Mystery writers want narratives that are incomplete enough that their readers keep turning pages. We want to create a compulsive read-ability that has its own velocity—books our readers don’t want to put down, and can’t wait to get back to.
All The Missing Girls, by Megan Miranda, is told in reverse, accentuating this dynamic. A reader can’t help but wonder, “where is this headed?” This curiosity is propulsive, driving us forward (or, in this case, backward).
3. It provides a neurochemical rush.
“I think, oh my God, what will happen next?”

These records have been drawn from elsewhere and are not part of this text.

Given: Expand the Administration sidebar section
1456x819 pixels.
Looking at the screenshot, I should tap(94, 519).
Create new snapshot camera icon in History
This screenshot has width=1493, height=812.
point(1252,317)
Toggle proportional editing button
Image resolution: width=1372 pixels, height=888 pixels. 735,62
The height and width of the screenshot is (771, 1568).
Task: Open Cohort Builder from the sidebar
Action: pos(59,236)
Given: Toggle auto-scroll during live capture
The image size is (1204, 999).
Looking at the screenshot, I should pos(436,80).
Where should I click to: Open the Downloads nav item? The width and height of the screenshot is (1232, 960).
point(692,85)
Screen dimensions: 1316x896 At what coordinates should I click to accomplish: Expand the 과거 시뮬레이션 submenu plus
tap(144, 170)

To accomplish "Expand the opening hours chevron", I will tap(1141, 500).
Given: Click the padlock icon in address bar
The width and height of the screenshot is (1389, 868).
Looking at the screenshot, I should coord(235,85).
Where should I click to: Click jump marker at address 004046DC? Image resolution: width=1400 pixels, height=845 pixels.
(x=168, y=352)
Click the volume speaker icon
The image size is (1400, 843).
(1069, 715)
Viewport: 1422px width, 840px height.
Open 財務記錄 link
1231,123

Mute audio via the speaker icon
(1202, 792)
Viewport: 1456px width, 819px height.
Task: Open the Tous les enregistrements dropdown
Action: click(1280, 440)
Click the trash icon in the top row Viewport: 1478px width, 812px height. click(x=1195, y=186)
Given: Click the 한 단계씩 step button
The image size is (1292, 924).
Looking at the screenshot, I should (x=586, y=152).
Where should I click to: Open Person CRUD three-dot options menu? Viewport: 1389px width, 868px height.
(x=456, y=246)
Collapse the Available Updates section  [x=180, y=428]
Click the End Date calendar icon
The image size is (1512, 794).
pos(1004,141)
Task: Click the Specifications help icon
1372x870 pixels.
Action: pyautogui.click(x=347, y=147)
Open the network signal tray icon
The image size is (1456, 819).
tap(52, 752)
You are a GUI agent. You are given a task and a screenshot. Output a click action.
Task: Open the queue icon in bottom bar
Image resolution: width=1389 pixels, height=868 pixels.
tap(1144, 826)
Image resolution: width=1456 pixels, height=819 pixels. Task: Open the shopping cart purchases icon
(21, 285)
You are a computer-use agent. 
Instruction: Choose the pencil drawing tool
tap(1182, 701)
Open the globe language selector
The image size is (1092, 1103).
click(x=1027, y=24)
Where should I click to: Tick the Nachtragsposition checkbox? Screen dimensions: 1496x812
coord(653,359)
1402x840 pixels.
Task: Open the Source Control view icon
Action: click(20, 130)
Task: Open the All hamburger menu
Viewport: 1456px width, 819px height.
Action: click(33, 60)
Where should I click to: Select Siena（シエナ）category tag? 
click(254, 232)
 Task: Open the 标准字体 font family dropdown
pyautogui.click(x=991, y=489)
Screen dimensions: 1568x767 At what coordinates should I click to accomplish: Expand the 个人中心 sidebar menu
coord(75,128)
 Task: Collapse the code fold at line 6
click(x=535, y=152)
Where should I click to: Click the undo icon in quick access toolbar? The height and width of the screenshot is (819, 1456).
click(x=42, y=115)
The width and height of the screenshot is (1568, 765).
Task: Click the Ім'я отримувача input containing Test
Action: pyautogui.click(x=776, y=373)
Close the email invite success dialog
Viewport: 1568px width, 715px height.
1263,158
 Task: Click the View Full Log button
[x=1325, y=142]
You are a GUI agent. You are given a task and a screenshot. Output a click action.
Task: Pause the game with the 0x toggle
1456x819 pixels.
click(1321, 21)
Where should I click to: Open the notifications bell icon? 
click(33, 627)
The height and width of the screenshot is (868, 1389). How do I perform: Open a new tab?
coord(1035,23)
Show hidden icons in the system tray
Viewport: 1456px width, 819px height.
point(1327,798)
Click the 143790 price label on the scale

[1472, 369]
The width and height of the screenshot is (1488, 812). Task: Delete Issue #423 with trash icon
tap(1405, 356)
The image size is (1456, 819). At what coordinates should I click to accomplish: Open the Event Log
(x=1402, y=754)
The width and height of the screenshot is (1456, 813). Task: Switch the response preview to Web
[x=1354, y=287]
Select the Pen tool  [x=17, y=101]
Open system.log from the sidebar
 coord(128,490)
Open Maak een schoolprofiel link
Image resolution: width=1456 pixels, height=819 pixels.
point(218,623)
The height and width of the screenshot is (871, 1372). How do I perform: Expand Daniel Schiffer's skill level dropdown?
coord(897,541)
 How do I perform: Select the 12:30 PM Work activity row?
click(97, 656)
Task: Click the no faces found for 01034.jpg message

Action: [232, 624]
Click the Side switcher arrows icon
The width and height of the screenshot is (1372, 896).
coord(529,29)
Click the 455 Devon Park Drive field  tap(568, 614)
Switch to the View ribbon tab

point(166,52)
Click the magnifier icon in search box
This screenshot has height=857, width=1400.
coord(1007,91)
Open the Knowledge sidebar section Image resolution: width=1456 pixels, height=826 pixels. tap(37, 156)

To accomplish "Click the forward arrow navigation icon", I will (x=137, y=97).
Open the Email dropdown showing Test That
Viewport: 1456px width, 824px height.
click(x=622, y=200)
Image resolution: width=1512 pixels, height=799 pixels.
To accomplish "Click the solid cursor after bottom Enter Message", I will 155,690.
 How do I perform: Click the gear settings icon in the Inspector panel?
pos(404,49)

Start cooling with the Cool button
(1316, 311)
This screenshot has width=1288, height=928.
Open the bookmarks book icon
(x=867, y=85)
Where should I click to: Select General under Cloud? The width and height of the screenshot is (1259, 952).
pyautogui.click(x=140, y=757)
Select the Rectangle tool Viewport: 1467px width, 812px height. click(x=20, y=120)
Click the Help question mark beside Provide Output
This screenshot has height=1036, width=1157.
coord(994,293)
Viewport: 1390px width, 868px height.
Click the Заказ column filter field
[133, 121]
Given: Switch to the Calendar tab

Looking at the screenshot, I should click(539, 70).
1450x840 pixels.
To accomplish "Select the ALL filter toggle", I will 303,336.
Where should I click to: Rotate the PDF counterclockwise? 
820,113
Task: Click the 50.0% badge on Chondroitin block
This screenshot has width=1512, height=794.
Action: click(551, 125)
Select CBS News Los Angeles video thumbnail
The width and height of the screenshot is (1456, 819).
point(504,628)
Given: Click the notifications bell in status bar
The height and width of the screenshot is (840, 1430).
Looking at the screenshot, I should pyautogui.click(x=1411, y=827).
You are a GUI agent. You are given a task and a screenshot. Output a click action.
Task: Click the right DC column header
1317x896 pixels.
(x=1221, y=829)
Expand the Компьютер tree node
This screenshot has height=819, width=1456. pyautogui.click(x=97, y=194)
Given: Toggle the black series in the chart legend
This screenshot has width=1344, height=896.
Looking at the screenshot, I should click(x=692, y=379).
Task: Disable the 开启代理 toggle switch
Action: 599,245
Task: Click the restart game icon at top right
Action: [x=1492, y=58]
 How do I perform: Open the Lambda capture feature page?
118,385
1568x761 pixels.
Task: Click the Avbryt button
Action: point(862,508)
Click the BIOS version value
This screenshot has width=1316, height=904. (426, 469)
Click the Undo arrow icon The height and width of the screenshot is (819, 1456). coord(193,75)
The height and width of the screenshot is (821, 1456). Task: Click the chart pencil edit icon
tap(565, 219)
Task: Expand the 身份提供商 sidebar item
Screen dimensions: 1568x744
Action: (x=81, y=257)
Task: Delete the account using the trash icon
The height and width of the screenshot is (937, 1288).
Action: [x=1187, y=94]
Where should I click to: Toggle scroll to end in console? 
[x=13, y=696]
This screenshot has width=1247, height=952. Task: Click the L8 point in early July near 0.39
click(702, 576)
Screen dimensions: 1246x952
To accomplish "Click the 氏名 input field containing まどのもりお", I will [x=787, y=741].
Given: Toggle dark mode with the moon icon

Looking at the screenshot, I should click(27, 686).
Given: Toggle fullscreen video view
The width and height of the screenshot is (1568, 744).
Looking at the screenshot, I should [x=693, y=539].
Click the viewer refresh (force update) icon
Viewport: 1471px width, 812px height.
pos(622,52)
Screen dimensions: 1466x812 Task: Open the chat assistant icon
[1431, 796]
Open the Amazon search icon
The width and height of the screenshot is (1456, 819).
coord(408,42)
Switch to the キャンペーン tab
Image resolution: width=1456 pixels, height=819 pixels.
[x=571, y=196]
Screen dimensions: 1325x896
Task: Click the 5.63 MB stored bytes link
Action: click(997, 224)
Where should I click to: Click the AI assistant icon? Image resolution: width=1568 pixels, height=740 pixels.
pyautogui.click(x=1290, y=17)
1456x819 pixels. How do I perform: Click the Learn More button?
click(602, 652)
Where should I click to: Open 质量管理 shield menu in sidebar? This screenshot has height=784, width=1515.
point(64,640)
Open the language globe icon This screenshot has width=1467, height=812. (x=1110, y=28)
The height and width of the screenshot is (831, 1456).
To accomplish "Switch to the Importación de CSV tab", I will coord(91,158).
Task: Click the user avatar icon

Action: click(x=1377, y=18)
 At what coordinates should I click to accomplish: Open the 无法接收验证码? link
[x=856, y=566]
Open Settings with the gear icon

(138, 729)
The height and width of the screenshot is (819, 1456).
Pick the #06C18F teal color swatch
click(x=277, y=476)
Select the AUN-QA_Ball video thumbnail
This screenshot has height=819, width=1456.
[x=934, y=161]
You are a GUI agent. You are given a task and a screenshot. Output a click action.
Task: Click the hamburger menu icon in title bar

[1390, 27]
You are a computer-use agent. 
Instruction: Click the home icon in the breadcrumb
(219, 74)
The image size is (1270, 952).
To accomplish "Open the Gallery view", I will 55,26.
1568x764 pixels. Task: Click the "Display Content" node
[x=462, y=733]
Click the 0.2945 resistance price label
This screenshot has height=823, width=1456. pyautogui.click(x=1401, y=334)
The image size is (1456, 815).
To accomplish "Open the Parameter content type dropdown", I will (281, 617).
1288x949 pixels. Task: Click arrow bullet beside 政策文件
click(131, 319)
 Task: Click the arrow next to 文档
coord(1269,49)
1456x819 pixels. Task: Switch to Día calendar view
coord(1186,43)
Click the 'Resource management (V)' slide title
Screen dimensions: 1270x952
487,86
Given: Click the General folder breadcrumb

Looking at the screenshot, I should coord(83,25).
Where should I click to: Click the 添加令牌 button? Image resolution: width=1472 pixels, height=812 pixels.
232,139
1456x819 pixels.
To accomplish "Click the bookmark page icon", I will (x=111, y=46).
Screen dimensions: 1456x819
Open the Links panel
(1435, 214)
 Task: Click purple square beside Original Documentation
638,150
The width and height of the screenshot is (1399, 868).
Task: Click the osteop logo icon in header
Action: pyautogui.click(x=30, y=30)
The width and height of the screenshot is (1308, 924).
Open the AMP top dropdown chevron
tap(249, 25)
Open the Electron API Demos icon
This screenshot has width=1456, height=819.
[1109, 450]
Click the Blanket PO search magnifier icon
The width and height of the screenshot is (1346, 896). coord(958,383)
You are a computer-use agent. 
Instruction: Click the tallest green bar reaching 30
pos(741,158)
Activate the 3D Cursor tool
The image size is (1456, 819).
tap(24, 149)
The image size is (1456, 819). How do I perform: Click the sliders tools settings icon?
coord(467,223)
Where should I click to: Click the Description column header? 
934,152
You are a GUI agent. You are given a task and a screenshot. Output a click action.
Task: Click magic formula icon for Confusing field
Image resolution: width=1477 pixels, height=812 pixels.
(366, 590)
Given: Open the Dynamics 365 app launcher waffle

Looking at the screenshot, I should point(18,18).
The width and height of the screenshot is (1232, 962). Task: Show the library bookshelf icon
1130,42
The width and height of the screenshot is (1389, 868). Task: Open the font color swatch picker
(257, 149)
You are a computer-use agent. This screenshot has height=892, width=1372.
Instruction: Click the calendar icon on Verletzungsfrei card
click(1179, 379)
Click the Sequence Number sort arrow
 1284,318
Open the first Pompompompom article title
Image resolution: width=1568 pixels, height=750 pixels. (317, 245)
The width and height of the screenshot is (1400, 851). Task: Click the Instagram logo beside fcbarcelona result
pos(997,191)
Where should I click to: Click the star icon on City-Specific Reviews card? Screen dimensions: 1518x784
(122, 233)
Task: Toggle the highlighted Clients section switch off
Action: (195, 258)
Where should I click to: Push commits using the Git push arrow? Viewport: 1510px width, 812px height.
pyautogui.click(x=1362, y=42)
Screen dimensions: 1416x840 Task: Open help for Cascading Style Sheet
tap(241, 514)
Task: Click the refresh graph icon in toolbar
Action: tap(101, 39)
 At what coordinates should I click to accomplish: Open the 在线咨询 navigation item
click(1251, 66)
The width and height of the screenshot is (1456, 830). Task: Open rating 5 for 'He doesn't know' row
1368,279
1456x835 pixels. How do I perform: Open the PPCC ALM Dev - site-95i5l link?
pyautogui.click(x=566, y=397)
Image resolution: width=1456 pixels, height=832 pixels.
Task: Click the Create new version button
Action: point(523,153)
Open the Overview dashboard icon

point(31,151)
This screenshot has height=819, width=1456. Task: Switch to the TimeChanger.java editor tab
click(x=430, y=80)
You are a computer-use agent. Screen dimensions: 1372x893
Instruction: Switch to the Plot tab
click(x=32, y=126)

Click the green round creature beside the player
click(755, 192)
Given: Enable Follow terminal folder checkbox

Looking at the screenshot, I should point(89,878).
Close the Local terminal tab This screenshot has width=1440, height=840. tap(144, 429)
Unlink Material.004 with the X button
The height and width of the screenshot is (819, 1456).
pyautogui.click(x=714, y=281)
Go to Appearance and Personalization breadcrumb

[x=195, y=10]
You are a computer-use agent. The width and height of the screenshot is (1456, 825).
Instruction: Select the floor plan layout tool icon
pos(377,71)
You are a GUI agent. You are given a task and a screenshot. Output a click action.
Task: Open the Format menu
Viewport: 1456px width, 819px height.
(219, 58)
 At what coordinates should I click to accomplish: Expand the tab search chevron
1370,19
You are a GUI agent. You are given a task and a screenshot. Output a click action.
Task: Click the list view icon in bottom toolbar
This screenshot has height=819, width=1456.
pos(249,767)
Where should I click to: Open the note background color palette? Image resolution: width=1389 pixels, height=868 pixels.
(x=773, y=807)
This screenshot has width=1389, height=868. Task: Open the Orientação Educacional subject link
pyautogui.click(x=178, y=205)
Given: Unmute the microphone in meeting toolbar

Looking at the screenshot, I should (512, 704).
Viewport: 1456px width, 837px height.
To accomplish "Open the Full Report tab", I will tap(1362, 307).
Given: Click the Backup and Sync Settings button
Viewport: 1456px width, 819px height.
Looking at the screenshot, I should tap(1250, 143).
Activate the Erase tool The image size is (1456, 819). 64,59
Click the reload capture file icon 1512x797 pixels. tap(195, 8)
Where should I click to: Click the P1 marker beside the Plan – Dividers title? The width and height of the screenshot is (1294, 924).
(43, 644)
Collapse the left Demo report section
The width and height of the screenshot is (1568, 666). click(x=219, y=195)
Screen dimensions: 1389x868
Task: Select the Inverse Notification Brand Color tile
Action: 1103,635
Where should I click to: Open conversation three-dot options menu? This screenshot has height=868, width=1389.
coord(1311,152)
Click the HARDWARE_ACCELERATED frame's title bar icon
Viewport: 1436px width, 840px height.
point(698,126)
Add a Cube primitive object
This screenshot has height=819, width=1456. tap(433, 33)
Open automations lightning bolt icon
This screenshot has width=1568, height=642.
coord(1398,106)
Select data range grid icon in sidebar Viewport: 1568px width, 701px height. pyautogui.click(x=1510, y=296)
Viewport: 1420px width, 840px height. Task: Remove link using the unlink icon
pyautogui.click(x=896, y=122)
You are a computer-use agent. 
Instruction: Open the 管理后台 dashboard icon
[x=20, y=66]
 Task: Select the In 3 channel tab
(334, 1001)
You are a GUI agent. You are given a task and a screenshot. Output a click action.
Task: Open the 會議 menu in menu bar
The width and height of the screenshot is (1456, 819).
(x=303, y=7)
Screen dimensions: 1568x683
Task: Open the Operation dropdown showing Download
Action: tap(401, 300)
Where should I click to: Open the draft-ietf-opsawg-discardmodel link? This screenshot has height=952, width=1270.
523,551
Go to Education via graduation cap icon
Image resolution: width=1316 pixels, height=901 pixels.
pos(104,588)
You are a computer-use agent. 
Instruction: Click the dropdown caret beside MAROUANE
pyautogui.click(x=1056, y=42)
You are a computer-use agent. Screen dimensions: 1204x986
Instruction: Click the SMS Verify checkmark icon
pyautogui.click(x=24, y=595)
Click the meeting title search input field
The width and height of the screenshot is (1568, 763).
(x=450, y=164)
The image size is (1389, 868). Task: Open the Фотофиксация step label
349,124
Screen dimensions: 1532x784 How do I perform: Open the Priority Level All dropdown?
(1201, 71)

Suspense activates the amygdala and adrenal glands. That activation creates a rush—but a contained one. Pursuit is where the pleasure is. Anticipation is the rush. How is reading suspense different from running from a predator or watching a James Bond film? Neurologically, it isn’t. The reaction might be less severe, and the cognitive content different, but the cerebral activation sequence and neural pathways are exactly the same. The reader essentially micro-doses themselves with the same neurotransmitters that would be activated if an actual emergency was happening. And once the amygdala (an almond-shaped part of the brain, critical to the para-sympathetic nervous system) reacts, it takes some time for the person (the reader, the person being attacked, etc.) to return to a baseline level of calm.
Sarah Pinborough’s Behind Her Eyes creates a feeling that an enormous twist is coming, almost teasingly so, through the entire narrative. Giving nothing away: while much has been said about the twist itself, much pleasure comes from the compulsive guessing leading up to it.
4. Suspense engages the mind.
“I sometimes feel like I could do better than the characters did.”
Figuring out the ending gives a sense of competence. Some readers even say they feel a sense of superiority in knowing they could figure out how to solve the mystery when the characters could not.
A friend of mine mentioned having this feeling while reading The Woman in Cabin 10, by Ruth Ware. He said, “I knew that if I was there, if I were her, I would be able to figure it all out. I would have added up the clues faster, and escaped.”
The nature of anxiety is uncertainty. You probably know someone who can’t stand suspense—who would have to skip to the last chapter of a mystery novel to uncover the ending. The desire to hurry to the end is relatable, even if we have the self-restraint to endure the suspense. We find ourselves squirming, checking the time, and telling ourselves to read just a little more.